## What you need to do
(a) In the AI keywords glossary, what temperature is listed for storytelling and poem generation?
(b) Update the AI keywords glossary passage that opens with the words containing "It is a float" and closes with "with a probability.", putting "randomness dial" in place of "creativity knob".
(c) Go on with the AI keywords glossary from the point where it stops.

Important Keywords

Token

A token is a piece of text — could be a word, part of a word, or even punctuation.

Example:
The sentence:

"ChatGPT is smart!"

Breaks down into tokens like:

"Chat", "G", "PT", " is", " smart", "!"

Each model uses its own tokenizer. GPT usually breaks words into sub-words.

Why it matters?

Models process tokens, not raw text.
More tokens = higher cost and slower response.
There are limits (e.g., GPT-4 can handle ~128k tokens max).

Prompt

A prompt is the input or question you give to the AI.

Example:

“Write a story about a robot who makes coffee.”

The AI takes your prompt and generates a response.

Completion / Output

The AI’s response to your prompt.

Example:
If prompt is:

“Tell me a joke”

The completion might be:

“Why did the computer go to therapy? Because it had too many bugs!”

Temperature

It is a float value (e.g., 0.0 to 2.0) that adjusts the probability distribution over possible next words when the model is generating text.

Simple Explanation: Think of temperature like a creativity knob:

Low temperature → the model plays it safe (predictable, accurate).
High temperature → the model becomes more creative (or chaotic!).

How It Works (in simple terms):

Language models generate the next word by picking from many possible words, each with a probability.
Temperature changes how sharp or flat that probability curve is.

Examples:

Let’s say the model is trying to generate the next word after:

"The cat sat on the"

1. temperature = 0.0 (deterministic)

Always picks the highest probability word.
👉 Output: "mat"

2. temperature = 0.7 (balanced)

A bit of randomness.
👉 Output: "mat", "sofa", or "floor"

3. temperature = 1.5 (high creativity)

Very random.
👉 Output: "rocket", "cloud", or "spoon"

Common Settings

Temperature	Behavior	Use Case
0.0	Deterministic	Facts, math, code generation
0.5	Balanced	General-purpose conversation
1.0	Creative	Storytelling, poem generation
>1.2	Very creative	Wild ideas, brainstorming

In Short:

Temperature controls how boring or bold your AI's response is.

Top-k Sampling

Top-k sampling is a method where the model:

Only considers the top k most likely next words, and randomly picks one from them based on their probabilities.

Why do we use it?

To control randomness and reduce weird outputs by not letting the model choose from all possible words (some of which have tiny, junky probabilities).

How It Works:

Imagine the model predicts the next word in a sentence, and it gives probabilities for 50,000 possible words.

## Collected material
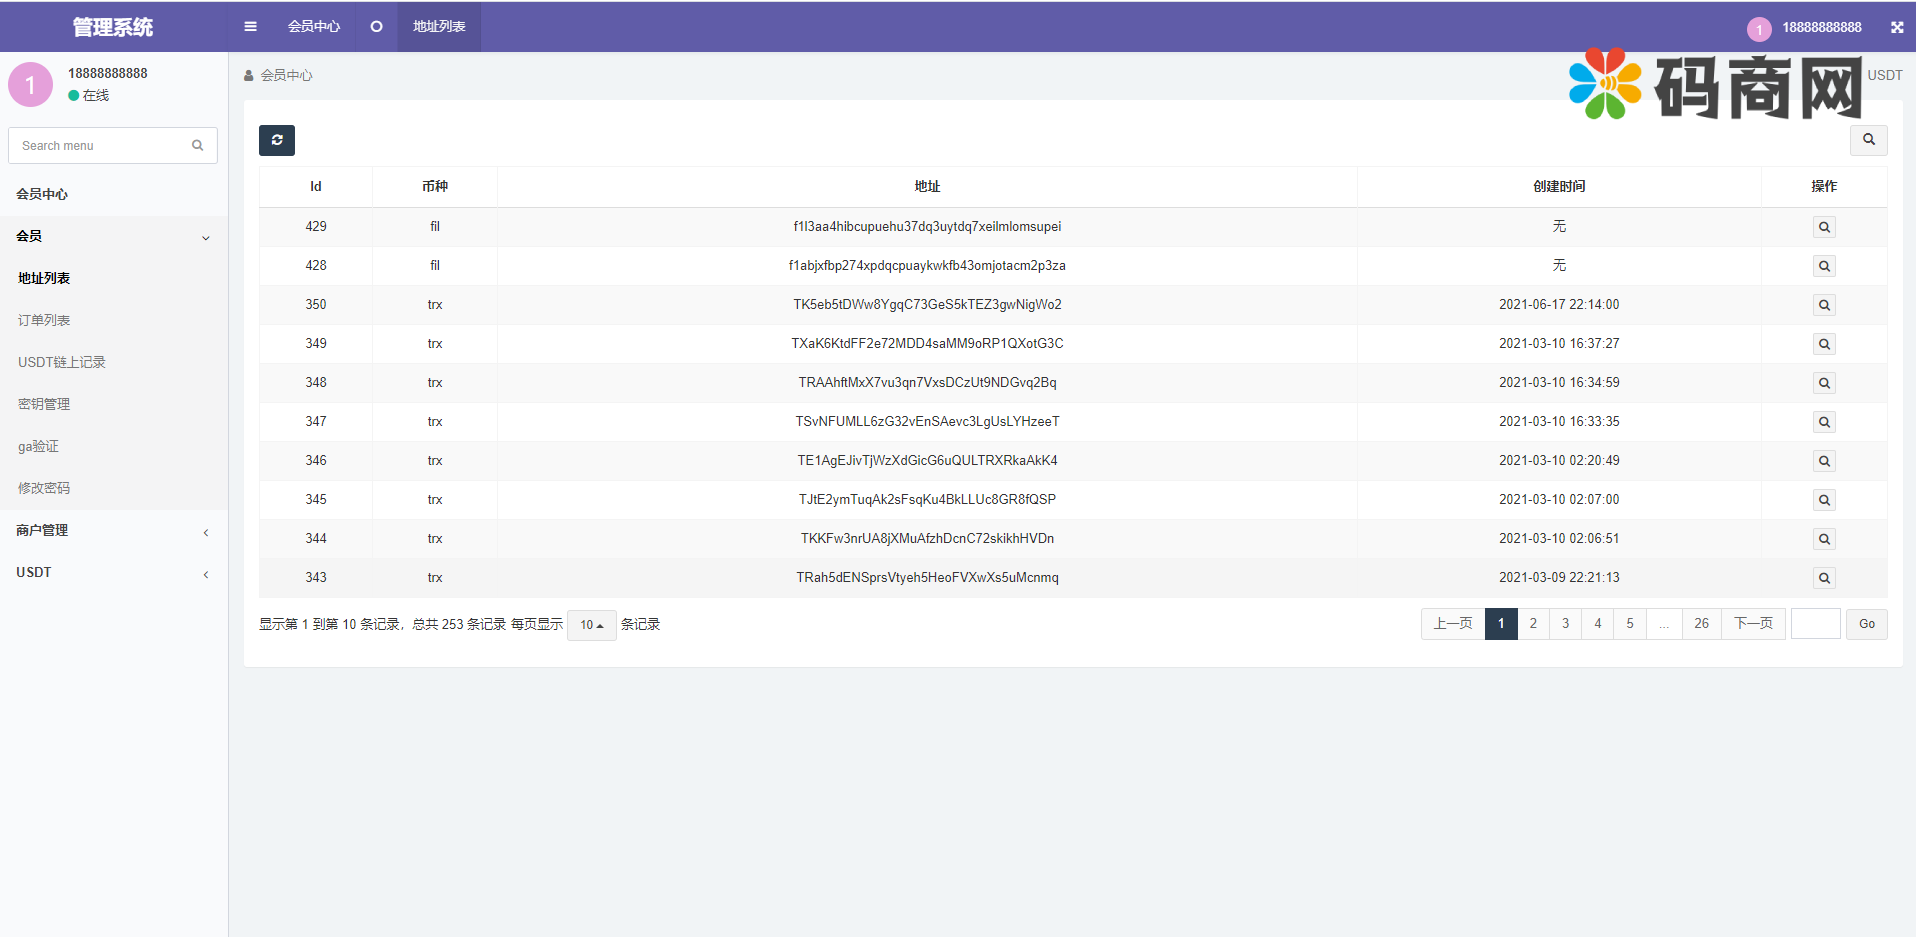Click search icon in sidebar menu box

[197, 146]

## Task-by-task answers
(a) 1.0

(b)
It is a float value (e.g., 0.0 to 2.0) that adjusts the probability distribution over possible next words when the model is generating text.

Simple Explanation: Think of temperature like a randomness dial:

Low temperature → the model plays it safe (predictable, accurate).
High temperature → the model becomes more creative (or chaotic!).

How It Works (in simple terms):

Language models generate the next word by picking from many possible words, each with a probability.

(c)
Without Top-k: it can choose from all 50,000, even if some are very unlikely.
With Top-k = 5: it picks only from the top 5 most likely words, and samples randomly among those.

Example:

The model is generating the next word for:

"The pizza tastes"

Top predicted probabilities:

Word	Probability
delicious	0.45
great	0.20
amazing	0.15
awful	0.10
burnt	0.05
wooden	0.01
spicy	0.01
...	...

Top-k = 3 → consider only: delicious, great, amazing
Pick one of them randomly, weighted by their probabilities.
"awful" or "burnt" will not be considered.

When to use:

Top-k Value	Behavior
k = 1	Always picks the top choice (deterministic)
k = 10	Balanced randomness
k = 50+	More creative or surprising

Bonus: Often used with Temperature

First apply Top-k to get a shortlist.
Then apply Temperature to adjust randomness within that shortlist.

In Simple Words:

Top-k sampling = “Only pick from the top k best options”, then choose one based on probability.**

Max Tokens

Controls how long the output can be from a language model like GPT.

In Simple Terms:

“Max tokens” = the maximum number of words or pieces (tokens) the model is allowed to generate.

What is a Token?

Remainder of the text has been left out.